Tags

, , ,

You. We know *you* are vice-free, dear Daily Post reader. But, or perhaps we should say, “butt,” others around you and in your life are riddled with vices: they smoke; they eat too much celery; they hog the covers; they can’t keep their hands out of the office candy bowl. Which vice or bad habit can you simply not abide in others?

A bad habit and vice are two different things. I consider vice much more serious, In fact, my favorite book, the dictionary, calls a vice an immoral or evil habit or practice, a depravity, an immoral or evil habit or practice. So when I get on my son’s case about biting his fingernails, I wouldn’t classify that as a vice, but merely an annoying bad habit.

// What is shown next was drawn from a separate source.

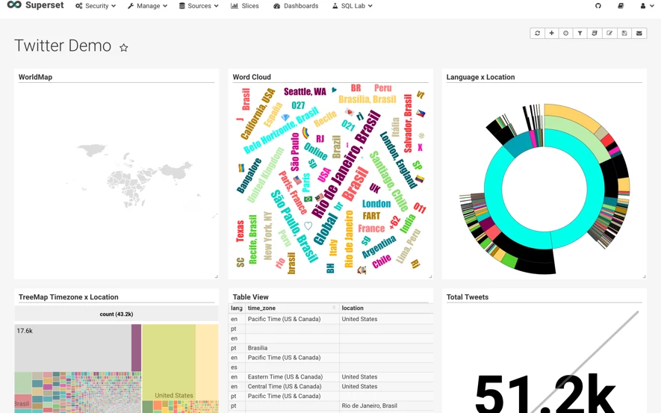Click the force refresh dashboard icon
Viewport: 661px width, 413px height.
coord(537,34)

I have some bad habits which I don’t mind sharing: smoking (responsibly), biting the skin around my fingernails, being a bit late habitually, leaving things until the last-minute (which makes me late), and I’m sure there are others — you’d have to ask those close to me. Vices — I don’t think I have any of those.

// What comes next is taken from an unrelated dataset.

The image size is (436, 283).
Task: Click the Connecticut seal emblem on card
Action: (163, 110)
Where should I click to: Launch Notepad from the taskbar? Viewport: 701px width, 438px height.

A vice that I can’t deal with in other people is dishonesty. First would be lying to me. Lying is not only wrong, but it assumes I’m stupid. Second, is taking credit for something I do. This happens often in the workplace chain of command, and sometimes that’s just they way it is — what one is paid for; but I’ve been fortunate to work with a number of people who have been generous and honest in giving credit to others, and I appreciate that. It is a sign of good character. I’ve seen the other side of it, too, where credit is stolen — almost like plagiarism. And generally that’s just not fair.

I also dislike it when  people talk down to me or are overly pedantic — it’s demeaning and feels like they’ve made the judgment that I’m too dumb to understand what they’re talking about.

Those qualities in other people turn me off faster and a remote switches off a TV. Which reminds me, it really bugs me when the person who has control of the  remote switches back and forth between programs, trying, I guess to watch two or three at the same time. Grrrr.